I've noticed some problems with the batch transform, as well. See:

https://www.quantopian.com/posts/unexplained-error

https://www.quantopian.com/posts/batch-transform-minute-data

https://www.quantopian.com/posts/code-no-longer-running

Seems the recent change needs some thorough testing.

Grant

Hi,

Yes, there's a problem with the new batch_transform in minute mode. I have a fix that should make it to production soon.

Essentially, window_length before was interpreted as number of days. It now is interpreted as number of bars, so in minute mode window_length=1 will give you the last minute event. The fix involves multiplying window_length internally with 6.5 * 60 if a simulation is run in minute mode.

Sorry about that, I'll let you know once it's fixed. In the mean-time you could just do the multiplication yourself. refresh_period OTOH should work as before: if it's set to 1 it should update daily, not minutely.

Thomas

Disclaimer

The material on this website is provided for informational purposes only and does not constitute an offer to sell, a solicitation to buy, or a recommendation or endorsement for any security or strategy, nor does it constitute an offer to provide investment advisory services by Quantopian. In addition, the material offers no opinion with respect to the suitability of any security or specific investment. No information contained herein should be regarded as a suggestion to engage in or refrain from any investment-related course of action as none of Quantopian nor any of its affiliates is undertaking to provide investment advice, act as an adviser to any plan or entity subject to the Employee Retirement Income Security Act of 1974, as amended, individual retirement account or individual retirement annuity, or give advice in a fiduciary capacity with respect to the materials presented herein. If you are an individual retirement or other investor, contact your financial advisor or other fiduciary unrelated to Quantopian about whether any given investment idea, strategy, product or service described herein may be appropriate for your circumstances. All investments involve risk, including loss of principal. Quantopian makes no guarantees as to the accuracy or completeness of the views expressed in the website. The views are subject to change, and may have become unreliable for various reasons, including changes in market conditions or economic circumstances.

@Michael: I think you have to call transform.handle_data(). I might be wrong and we wrap it internally but you can try that?

Thanks Thomas,

If I understand correctly, you will revert to both the window length and refresh period specified in units of days (regardless of whether the backtest is run on daily or minute data). So, in minute mode, window_length = 1 will return a window of 390 minute bars, while in daily mode, the window will be 1 daily bar.

In minute mode, will a fractional window length be allowed (e.g. if the algorithm requires fewer than 390 bars)?

Grant

Yes, that's correct.

At first I'll just restore the original behavior to not break existing algos too much.
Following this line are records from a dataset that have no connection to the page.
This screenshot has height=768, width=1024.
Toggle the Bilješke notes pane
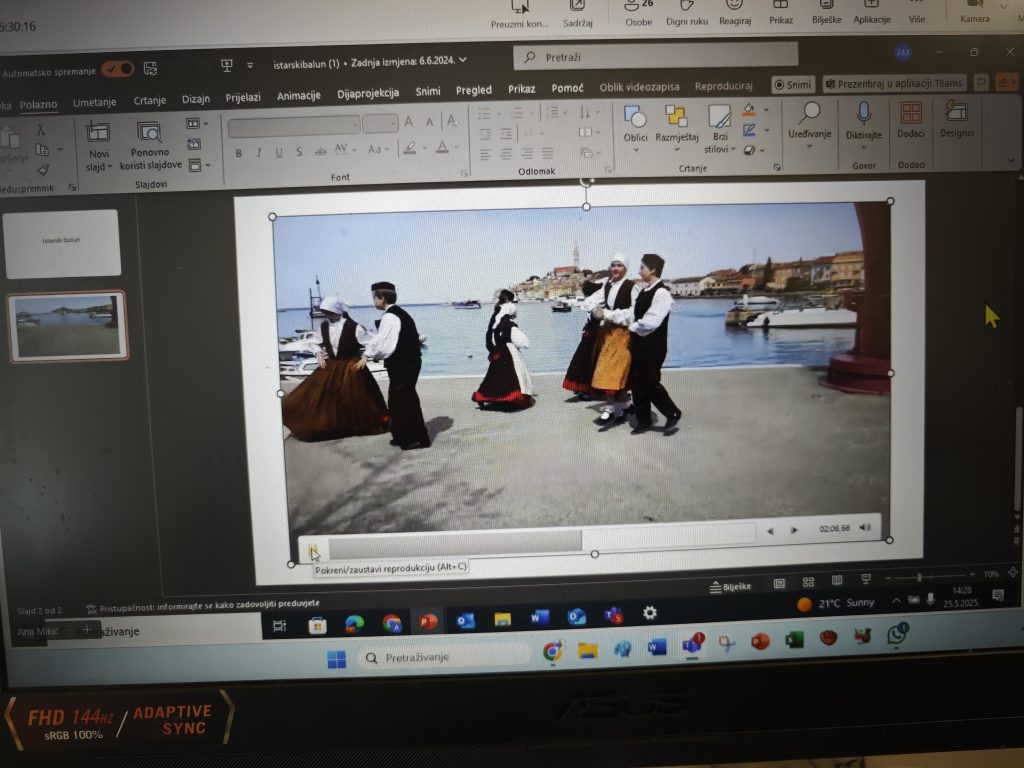tap(730, 586)
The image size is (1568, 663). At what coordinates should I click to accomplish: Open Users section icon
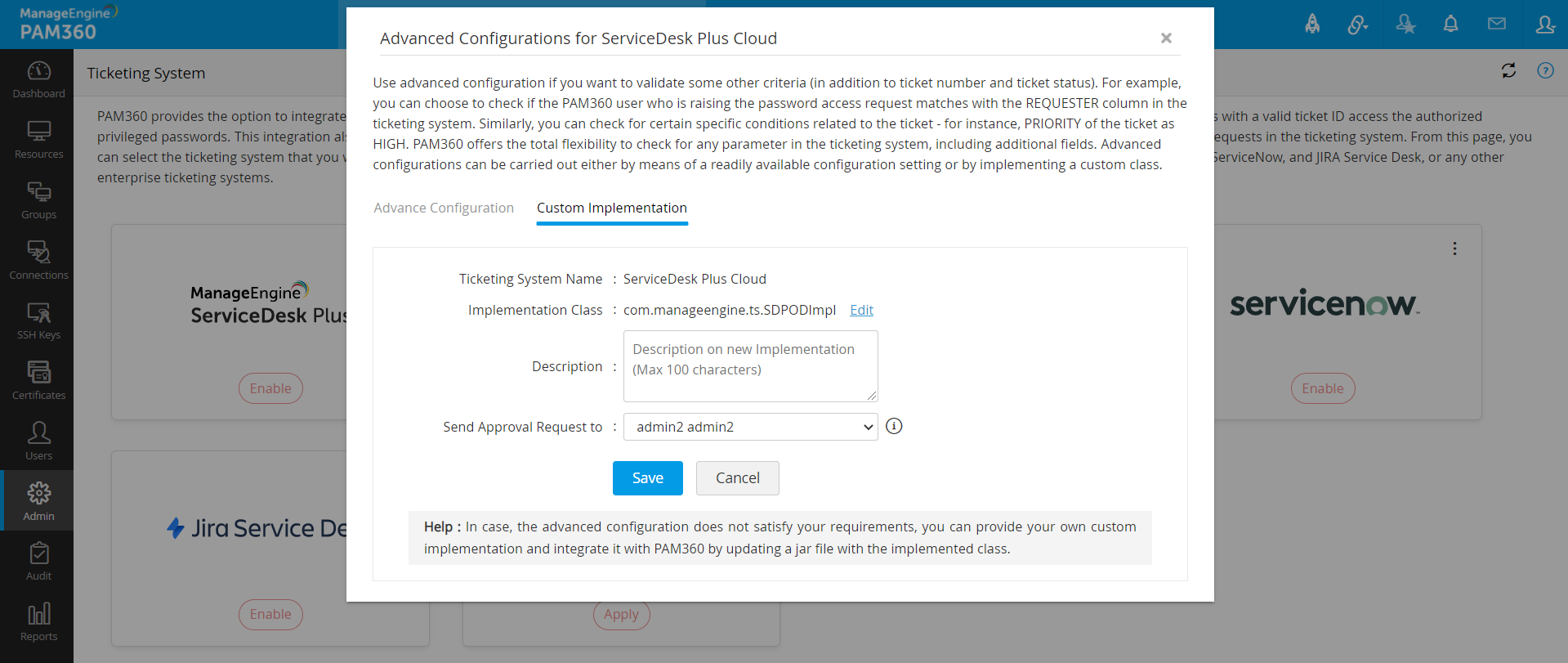[x=38, y=441]
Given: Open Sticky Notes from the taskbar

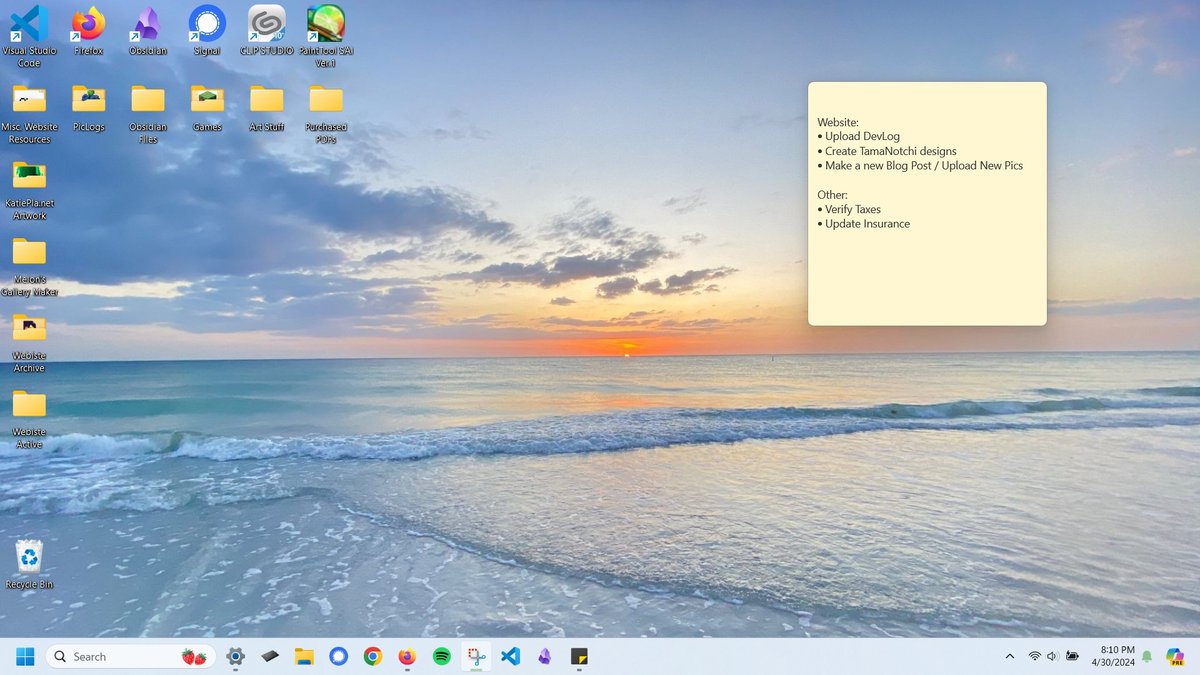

But certainly allowing to specify number of bars is trivial to add as well. Not sure I like the fractional but let me know if you have any suggestions for an interface. Maybe just bars=10 will give you either 10 days or 10 minutes. Setting this would override window_length. Not ideal but maybe not too bad.

Thanks Thomas,

Say I'm only interested in a trailing window of 30 minute bars...I can just select the last 30 out of 390. So it is a matter of efficiency, since I'll be filling and maintaining a window of 390 bars when I only need 30. So, if the efficiency can be improved, then yes, it would make sense to give the user finer control over the window length. Otherwise, it might add clutter and confusion.

It's probably a topic for a different thread, but I'm curious how the folks who trade for a living handle the start of the trading day, when they are running an intra-day strategy (closing out trades prior to the end of the trading day). Do they use data from the prior day or after-hours data or foreign market data? Or higher frequency data than minute-level? It just seems that if the algorithm has to wait for 30-60 minutes to build up statistically strong signals, then a good portion of the trading day has already passed, right?

Grant

Alternatively we just break backwards compat and window_length defines number of bars from now on. Pretty direct and straight forward. But then refresh_period should probably also be bars.

@Grant: Thank you for the links. It looks like both minute mode, as in your examples, and daily mode, as in the code above, are having problems. I agree that thorough testing is needed.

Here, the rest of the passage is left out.